_PROBLEM DETAILS_.
For this exercise, please return exactly the line containing "The height and width of the screenshot is (439, 1371)." and each line after it through the end of the records, with no pictures included.

(DATA SECTION Opens)

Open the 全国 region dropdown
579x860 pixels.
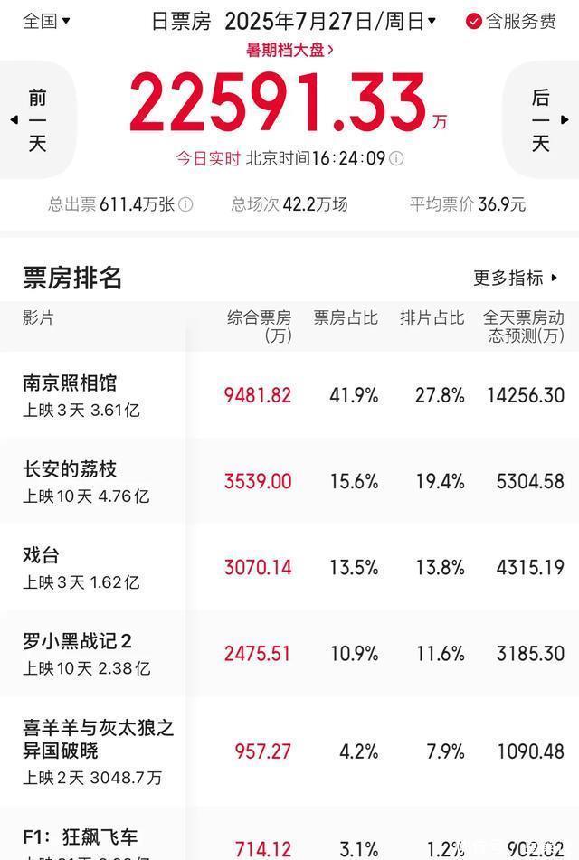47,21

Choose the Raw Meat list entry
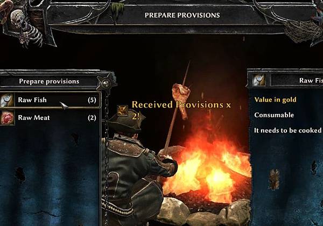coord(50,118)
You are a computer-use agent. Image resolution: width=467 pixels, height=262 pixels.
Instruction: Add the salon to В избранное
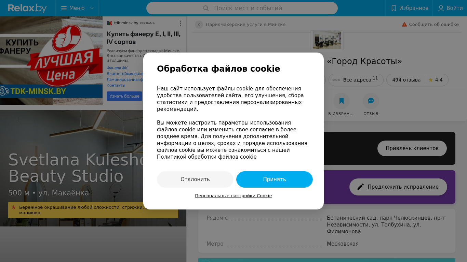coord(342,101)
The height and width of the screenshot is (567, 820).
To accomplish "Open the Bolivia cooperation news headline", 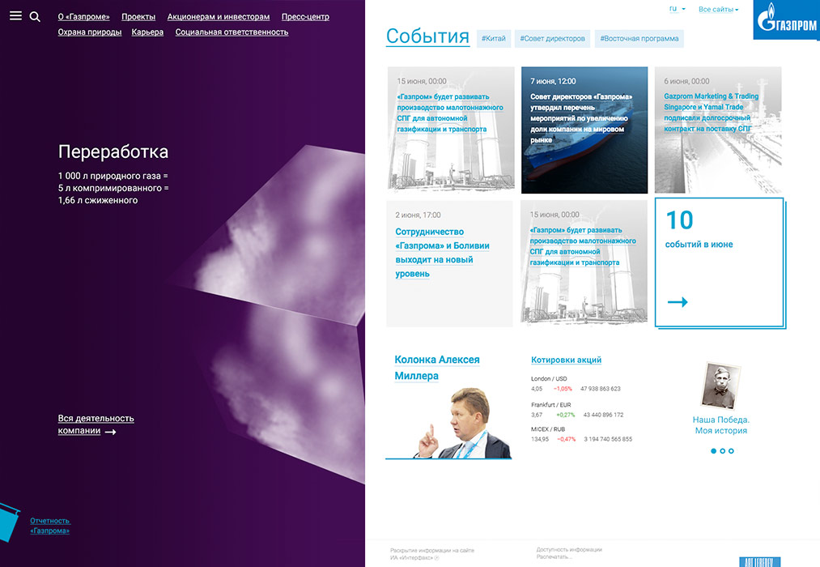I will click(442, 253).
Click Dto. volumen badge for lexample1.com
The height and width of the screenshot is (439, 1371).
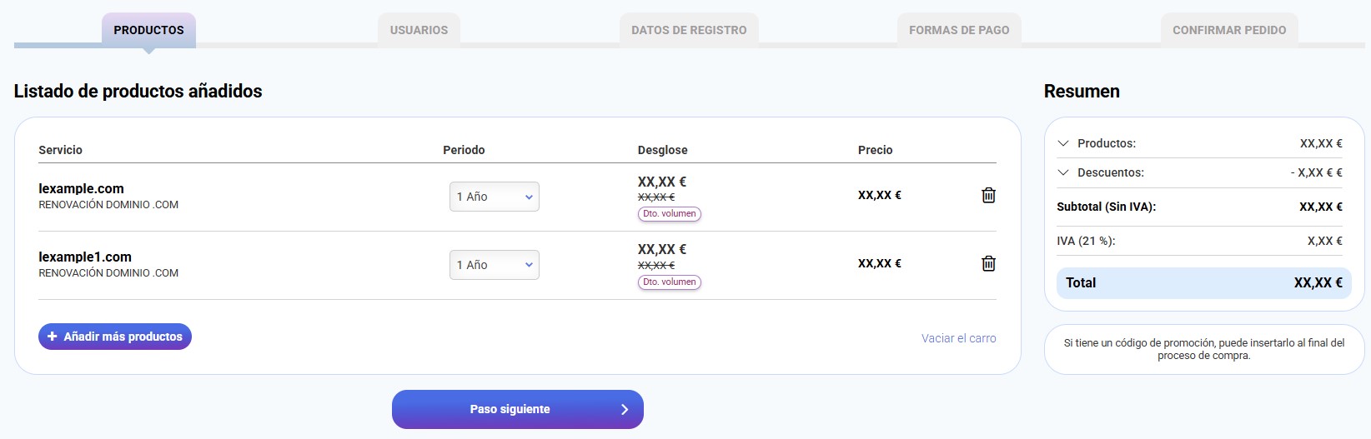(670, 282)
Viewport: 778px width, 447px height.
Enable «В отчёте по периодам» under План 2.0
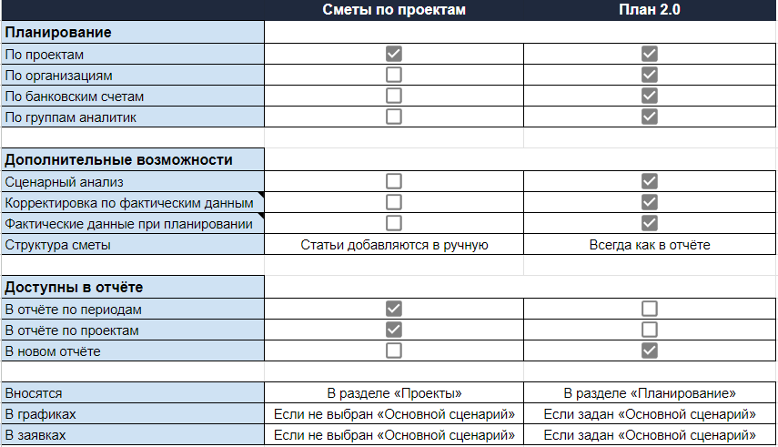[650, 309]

(DATA SECTION Closes)

_OUTPUT OF THE EXERCISE_.
The height and width of the screenshot is (439, 1371).
(670, 282)
Viewport: 778px width, 447px height.
Enable «В отчёте по периодам» under План 2.0
[650, 309]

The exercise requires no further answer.